師弟で信用がないってとても悲しいことだと思う。
体術。正確には通常の空手や柔道と違う身体能力があがった冒険者や軍人コンセプトの体術だ。
普通の格闘技との一番の違いは寝技の少なさ。そう始めるときに教えられた。
教師は蜘蛛とトカゲどちらかが手が空いているときに受け持っててくれている。どちらもできるかららしいが、一応トカゲの師匠の方が上手ではあるみたいだ。
「寝技少ないの?」
「対モンスターも想定してる。人型は少ないしいたとしても身長が違いすぎることが多い。自分の腰くらいまでの身長しかないゴブリンもいるし、逆にこっちが脛までしか届かないくらいでかい図体のやつもいる」
確かにそんな奴らに対人を想定した格闘技は意味がないかもしれない。
けど。そう加えてトカゲの師匠が俺の手を取って寝技をかけてくる。
「本当の理由は―――」
「ああ……体重がないのか」
腕十字固めをやられたが簡単に師匠の体ごと持ち上がる。モンスターを倒して身体能力が上がるけど体重は大して増えない。場合によっては減る人すら出るらしい。そして冒険者の3クラスなら片手で簡単に成人男性の体重くらいなら持ち上げることができる。特に師匠は軽くなるタイプらしい。

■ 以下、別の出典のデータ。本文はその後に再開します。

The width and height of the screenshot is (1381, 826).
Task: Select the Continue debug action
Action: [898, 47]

寝技をかけられても簡単に対処できるから寝技が少ないのだ。
「だからお前にはあえて寝技を教える」
「体重が重いから?」
「ああ」
人と違うそこが武器となってくる。場合によっては初見殺しのように活用できるだろうと言われた。
それと同時進行で体重の軽い相手との対人戦もする。
バスケでトリプルクラッチを初見で平気でできてしまうような跳躍競技選手をより人間の枠外に投げ捨てたような常軌を逸した滞空時間とそれによって繰り出される圧倒的手数の多さは経験が浅いうちはほぼ成す術無く一方的に刈られるらしい。

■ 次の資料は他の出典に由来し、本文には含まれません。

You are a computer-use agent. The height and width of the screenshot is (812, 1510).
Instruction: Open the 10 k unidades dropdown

特にトカゲの師匠なんかは俺が先に腕を伸ばして殴りに行っても、あとから余裕で俺を追い越して先にこぶしが届いて殴られる。
両手でガードをして殴るには片手を解くのだがそれをちゃんと見て、処理されるから勝ち目がない。
ワンで俺の顔面を打ち抜き、目をつぶって視界がつぶれたところに変幻自在にツーで仕留めにきている。
一からボクシングと柔道を習うことになった。
うむ、懐かしい日々だった。
二人の総評は平凡かチョイ下くらいの出来の悪い生徒という俺としては過分な評価を貰った。二人には修行中にあほみたいに怒られたから最低評価も覚悟の上だったからなあ。単位で言うなら可もしくは再テスト合格って辛い現実。
けれど身体能力があるから中身がポンコツでもカバーできる。できるができるからこそスペックに甘えて成長の阻害になっている。
これからに期待らしい。
さてと休憩が終わったらぼちぼちダンジョン探索に戻って上の階層を目指そう。